[Collected data]
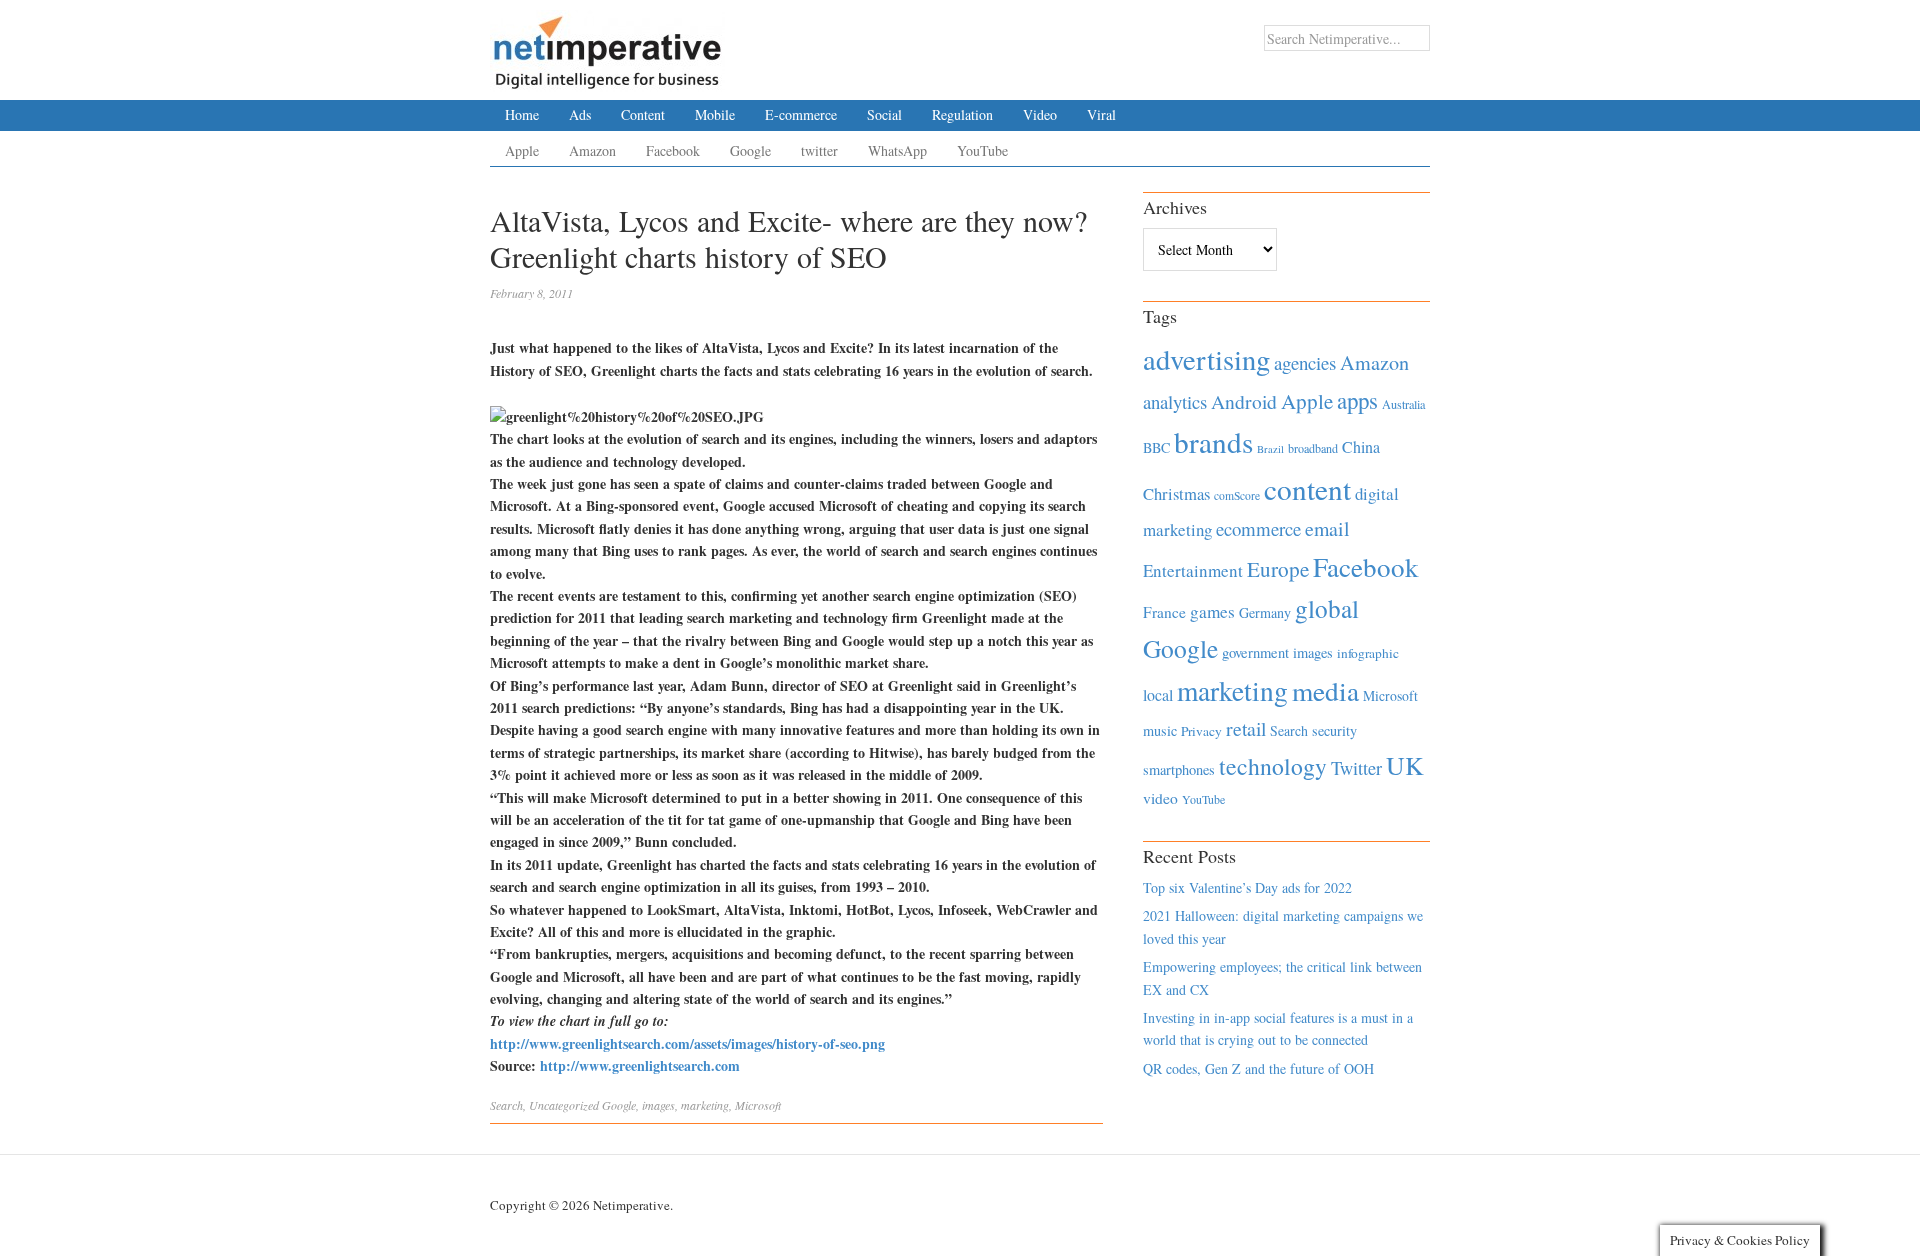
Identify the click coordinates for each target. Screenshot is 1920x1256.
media (1325, 690)
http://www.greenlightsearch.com (640, 1065)
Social (884, 114)
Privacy (1201, 731)
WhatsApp (897, 150)
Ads (580, 114)
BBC (1156, 447)
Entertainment (1193, 570)
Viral (1101, 114)
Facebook (673, 150)
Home (522, 114)
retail (1246, 728)
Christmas (1176, 493)
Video (1040, 114)
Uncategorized (564, 1105)
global (1327, 608)
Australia (1403, 404)
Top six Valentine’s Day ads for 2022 (1247, 887)
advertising (1206, 359)
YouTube (982, 150)
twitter (819, 150)
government (1255, 652)
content (1307, 488)
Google (750, 150)
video (1160, 798)
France (1164, 612)
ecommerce (1258, 528)
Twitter (1356, 768)
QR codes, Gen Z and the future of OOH (1258, 1068)
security (1334, 730)
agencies (1305, 362)
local (1158, 694)
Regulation (962, 114)
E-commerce (801, 114)
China (1361, 446)
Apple (522, 150)
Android (1244, 401)
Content (643, 114)
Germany (1265, 612)
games (1212, 611)
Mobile (715, 114)
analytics (1175, 401)
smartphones (1179, 769)
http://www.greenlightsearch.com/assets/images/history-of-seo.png (687, 1043)
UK (1405, 765)
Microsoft (758, 1105)
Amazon (592, 150)
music (1160, 730)
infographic (1368, 653)
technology (1273, 766)
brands (1213, 441)
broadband (1313, 448)
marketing (705, 1105)
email (1327, 528)
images (658, 1105)
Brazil (1270, 449)
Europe (1278, 569)
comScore (1237, 495)
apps (1357, 400)
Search (506, 1105)
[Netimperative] (607, 45)
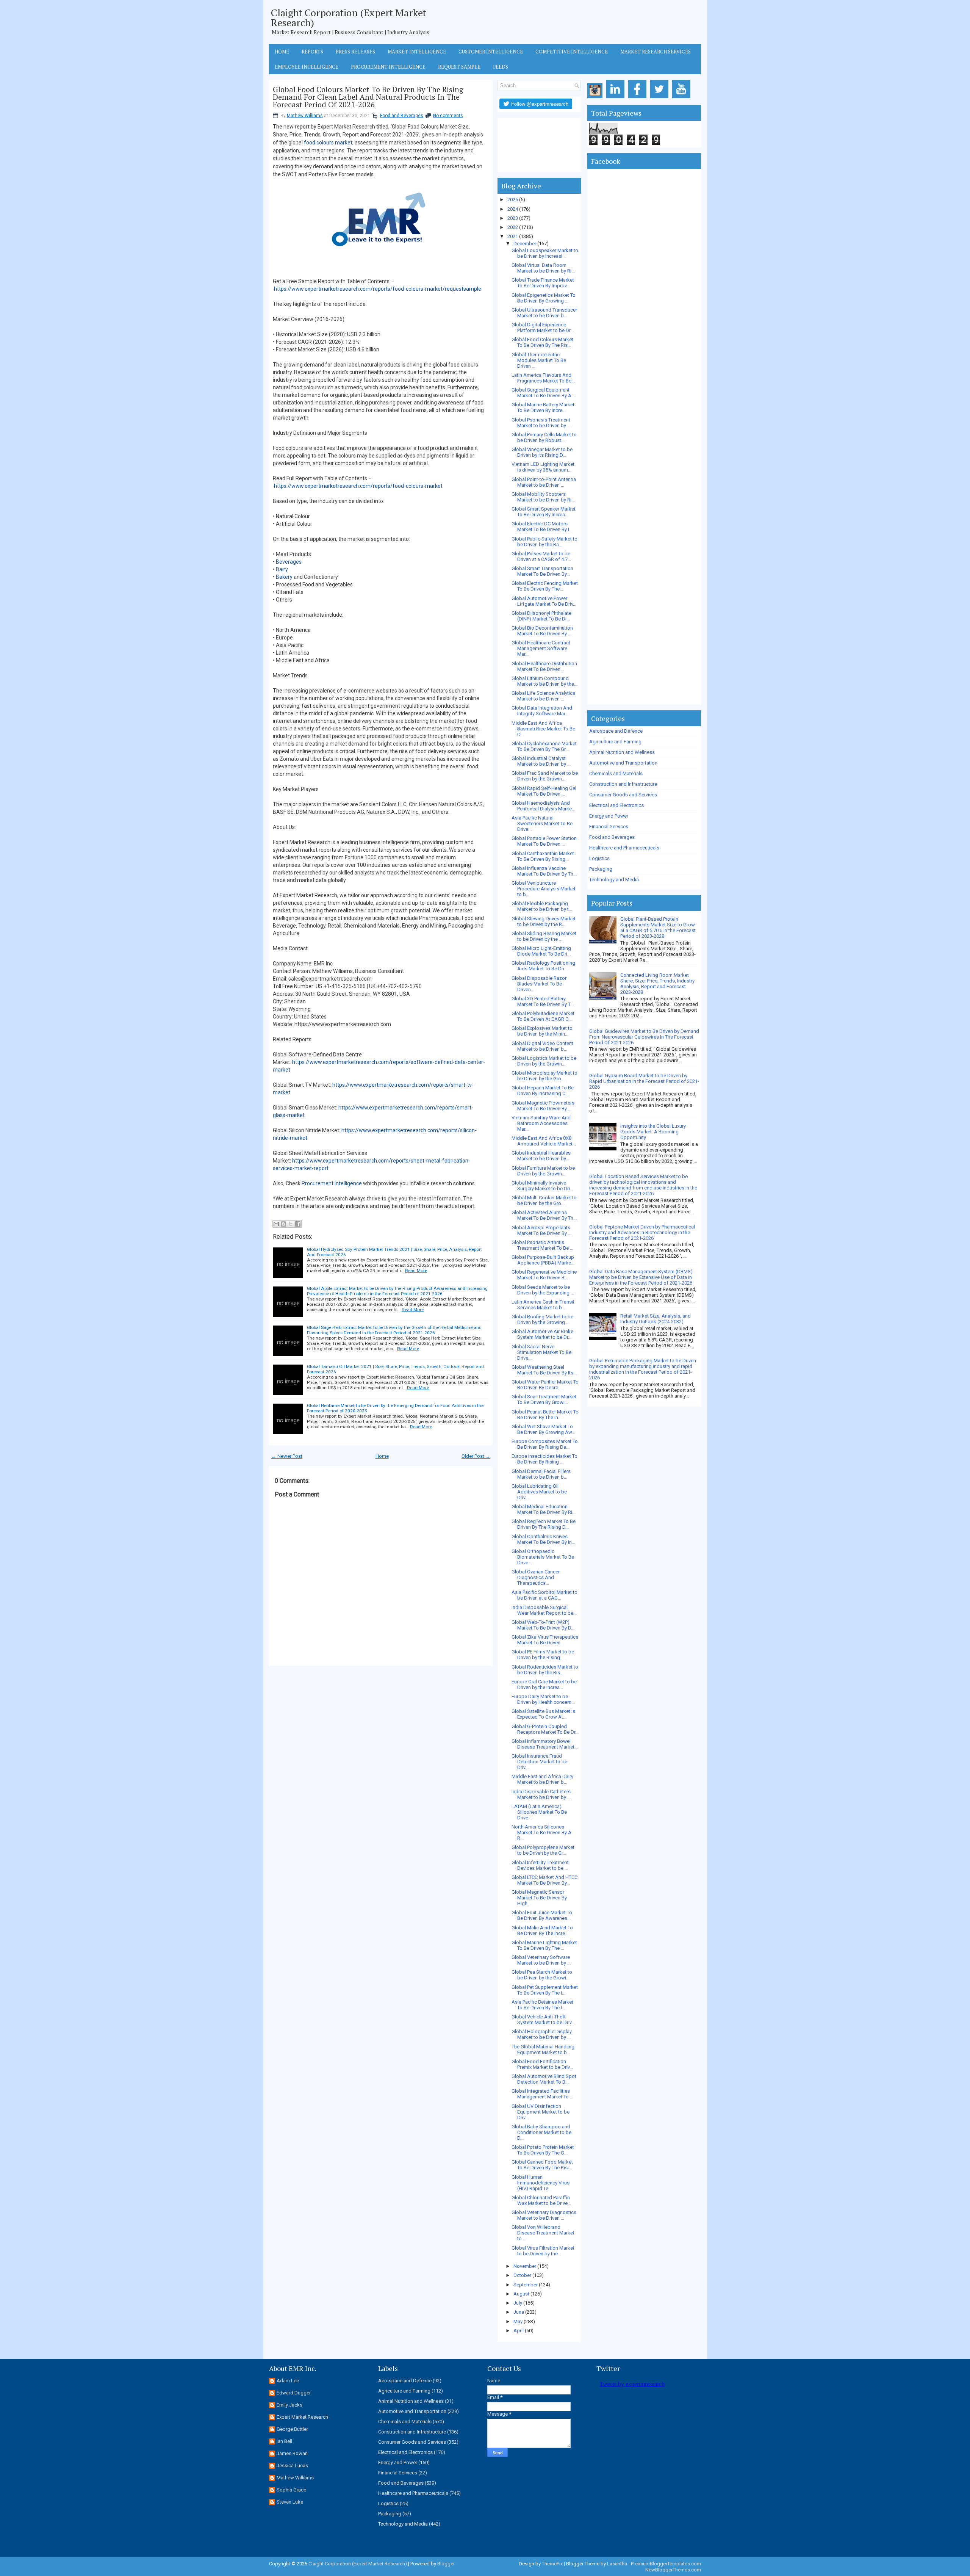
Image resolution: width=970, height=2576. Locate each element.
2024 (512, 209)
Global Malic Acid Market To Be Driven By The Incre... (542, 1930)
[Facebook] (638, 98)
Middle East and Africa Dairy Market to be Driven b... (542, 1779)
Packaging (600, 869)
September (525, 2285)
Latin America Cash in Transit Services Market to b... (543, 1304)
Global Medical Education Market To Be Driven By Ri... (544, 1509)
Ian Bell (284, 2441)
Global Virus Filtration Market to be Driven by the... (543, 2250)
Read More (416, 1270)
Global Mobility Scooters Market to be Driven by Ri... (543, 497)
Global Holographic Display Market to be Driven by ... (542, 2034)
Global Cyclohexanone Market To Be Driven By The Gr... (544, 746)
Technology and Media (614, 879)
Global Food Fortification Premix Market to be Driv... (542, 2064)
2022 (512, 227)
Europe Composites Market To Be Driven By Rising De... (545, 1444)
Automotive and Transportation (623, 763)
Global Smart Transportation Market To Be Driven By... (542, 571)
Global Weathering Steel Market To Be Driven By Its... (544, 1370)
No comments (448, 115)
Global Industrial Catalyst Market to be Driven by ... (541, 761)
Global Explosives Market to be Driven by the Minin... (542, 1031)
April (518, 2330)
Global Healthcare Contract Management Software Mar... (541, 648)
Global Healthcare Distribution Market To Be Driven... (544, 666)
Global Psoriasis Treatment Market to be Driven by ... (541, 422)
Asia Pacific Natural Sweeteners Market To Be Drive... (542, 823)
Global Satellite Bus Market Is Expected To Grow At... (543, 1714)
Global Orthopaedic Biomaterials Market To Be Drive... (543, 1556)
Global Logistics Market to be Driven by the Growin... (544, 1061)
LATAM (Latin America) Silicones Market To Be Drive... (539, 1812)
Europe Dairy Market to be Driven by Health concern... (543, 1699)
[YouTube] (682, 98)
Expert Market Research (302, 2417)
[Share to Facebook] (298, 1224)
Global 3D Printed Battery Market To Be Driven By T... (543, 1001)
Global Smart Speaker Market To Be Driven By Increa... (544, 511)
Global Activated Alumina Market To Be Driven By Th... (544, 1215)
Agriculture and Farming (615, 741)
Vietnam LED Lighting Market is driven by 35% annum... (543, 467)
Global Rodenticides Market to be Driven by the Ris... (545, 1669)
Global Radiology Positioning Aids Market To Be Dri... (543, 965)
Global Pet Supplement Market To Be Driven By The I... (545, 1990)
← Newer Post (286, 1456)
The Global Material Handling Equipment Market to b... (543, 2049)
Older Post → (476, 1456)
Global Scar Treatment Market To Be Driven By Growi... (544, 1399)
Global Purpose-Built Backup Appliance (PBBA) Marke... (543, 1260)
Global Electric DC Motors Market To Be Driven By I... (542, 526)
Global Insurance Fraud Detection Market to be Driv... (539, 1761)
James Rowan (292, 2453)
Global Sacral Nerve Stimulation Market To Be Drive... (541, 1352)
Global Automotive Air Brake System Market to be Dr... (542, 1334)
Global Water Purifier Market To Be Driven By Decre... (545, 1384)
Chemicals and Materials (616, 773)
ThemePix (552, 2564)
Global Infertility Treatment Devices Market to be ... (540, 1865)
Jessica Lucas (292, 2465)
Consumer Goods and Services (623, 795)
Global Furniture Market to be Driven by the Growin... (543, 1171)
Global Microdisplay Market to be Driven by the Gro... (544, 1075)
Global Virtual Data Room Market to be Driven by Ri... (543, 268)
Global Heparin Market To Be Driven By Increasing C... (543, 1090)
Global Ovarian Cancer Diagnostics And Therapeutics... (536, 1577)
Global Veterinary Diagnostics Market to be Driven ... (544, 2215)
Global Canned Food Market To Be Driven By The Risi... (542, 2164)
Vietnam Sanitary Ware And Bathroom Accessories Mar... (541, 1123)
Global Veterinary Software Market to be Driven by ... (541, 1960)
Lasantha (617, 2564)
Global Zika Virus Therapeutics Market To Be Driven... (545, 1639)
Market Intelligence (417, 51)
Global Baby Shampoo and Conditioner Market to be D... (541, 2132)
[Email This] (276, 1224)
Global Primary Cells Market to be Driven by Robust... (544, 437)
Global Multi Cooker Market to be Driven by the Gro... (544, 1200)
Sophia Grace (291, 2490)
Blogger (446, 2564)
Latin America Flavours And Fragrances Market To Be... (543, 378)
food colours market (328, 142)
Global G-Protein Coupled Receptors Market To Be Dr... (545, 1729)
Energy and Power (608, 816)
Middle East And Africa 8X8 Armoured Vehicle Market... (544, 1141)
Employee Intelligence (306, 66)
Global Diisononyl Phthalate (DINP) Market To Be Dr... (541, 616)
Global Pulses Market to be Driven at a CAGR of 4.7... (541, 556)
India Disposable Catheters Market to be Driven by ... (541, 1794)
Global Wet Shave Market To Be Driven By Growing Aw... (543, 1429)
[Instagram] (596, 98)
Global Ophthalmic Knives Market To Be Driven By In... (543, 1539)
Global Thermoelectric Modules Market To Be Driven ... (539, 360)
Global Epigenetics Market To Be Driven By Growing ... (544, 298)
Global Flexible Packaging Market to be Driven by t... (542, 906)
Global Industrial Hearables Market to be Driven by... (541, 1155)
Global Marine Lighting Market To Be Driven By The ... (544, 1945)
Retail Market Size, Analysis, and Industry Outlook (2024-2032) (655, 1318)
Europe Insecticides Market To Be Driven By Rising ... (544, 1459)
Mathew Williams (305, 115)
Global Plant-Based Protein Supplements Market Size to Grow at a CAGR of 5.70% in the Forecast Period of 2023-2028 (658, 927)
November (524, 2266)
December (524, 243)
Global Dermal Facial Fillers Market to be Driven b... (541, 1474)
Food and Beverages (401, 115)
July (517, 2303)
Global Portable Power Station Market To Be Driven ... (544, 841)
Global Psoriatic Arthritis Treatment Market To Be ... (542, 1245)
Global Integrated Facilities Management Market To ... (542, 2094)
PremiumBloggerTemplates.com (666, 2564)
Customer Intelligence (490, 51)
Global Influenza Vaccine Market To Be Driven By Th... (544, 871)
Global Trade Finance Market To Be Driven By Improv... (543, 282)
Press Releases (355, 51)
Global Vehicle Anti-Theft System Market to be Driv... (543, 2019)
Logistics (599, 858)
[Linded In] (616, 98)
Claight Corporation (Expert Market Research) (348, 17)
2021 (512, 236)
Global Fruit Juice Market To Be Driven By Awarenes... (542, 1915)
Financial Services (608, 826)
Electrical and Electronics (616, 805)
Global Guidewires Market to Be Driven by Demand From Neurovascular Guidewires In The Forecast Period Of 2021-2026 (644, 1036)
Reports (312, 51)
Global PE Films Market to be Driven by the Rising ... (543, 1654)
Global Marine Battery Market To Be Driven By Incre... (543, 407)
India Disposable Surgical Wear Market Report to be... (544, 1610)
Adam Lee (288, 2380)
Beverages (289, 562)
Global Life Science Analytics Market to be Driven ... (543, 696)
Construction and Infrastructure (623, 784)
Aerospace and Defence (616, 731)
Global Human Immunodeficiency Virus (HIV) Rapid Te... (540, 2182)
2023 (512, 218)
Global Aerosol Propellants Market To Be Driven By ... (541, 1230)
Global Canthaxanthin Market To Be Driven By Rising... (543, 856)
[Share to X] (290, 1224)
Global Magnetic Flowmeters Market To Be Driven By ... (543, 1105)
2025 (512, 199)
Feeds (500, 66)
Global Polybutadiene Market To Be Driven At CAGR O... (543, 1016)
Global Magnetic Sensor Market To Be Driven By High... (539, 1897)
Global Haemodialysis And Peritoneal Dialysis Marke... (543, 806)
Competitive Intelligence (571, 51)
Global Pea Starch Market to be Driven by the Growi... (542, 1975)
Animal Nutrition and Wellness (622, 752)
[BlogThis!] (283, 1224)
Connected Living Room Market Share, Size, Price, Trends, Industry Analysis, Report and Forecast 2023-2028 (657, 983)
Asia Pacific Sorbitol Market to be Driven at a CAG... (544, 1595)
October (522, 2275)
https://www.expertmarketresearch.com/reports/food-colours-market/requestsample (377, 289)
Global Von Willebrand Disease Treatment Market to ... (543, 2232)
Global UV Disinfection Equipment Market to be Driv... (540, 2111)
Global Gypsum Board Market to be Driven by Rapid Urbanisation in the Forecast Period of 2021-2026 (644, 1081)
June (518, 2312)
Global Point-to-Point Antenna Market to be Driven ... (544, 482)
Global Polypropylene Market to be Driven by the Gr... (543, 1850)
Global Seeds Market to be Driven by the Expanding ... (543, 1290)
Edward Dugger (294, 2393)
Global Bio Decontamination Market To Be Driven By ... (542, 630)
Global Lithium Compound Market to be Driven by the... (544, 681)
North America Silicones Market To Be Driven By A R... (541, 1832)
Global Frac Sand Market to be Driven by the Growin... (545, 776)
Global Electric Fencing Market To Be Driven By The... (545, 586)
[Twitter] (660, 98)
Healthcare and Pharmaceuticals (624, 848)
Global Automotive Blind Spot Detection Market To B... (544, 2079)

__WHAT TO DO__
Only one stretch of the data above is needed. Restate it word for word, from the line containing "Global Baby Shampoo" through the line containing "Energy and Power (608, 816)", both ends included.

__THE ANSWER__
Global Baby Shampoo and Conditioner Market to be D... (541, 2132)
[Email This] (276, 1224)
Global Primary Cells Market to be Driven by Robust... (544, 437)
Global Multi Cooker Market to be Driven by the Gro... (544, 1200)
Sophia Grace (291, 2490)
Blogger (446, 2564)
Latin America Flavours And Fragrances Market To Be... (543, 378)
food colours market (328, 142)
Global G-Protein Coupled Receptors Market To Be Dr... (545, 1729)
Energy and Power (608, 816)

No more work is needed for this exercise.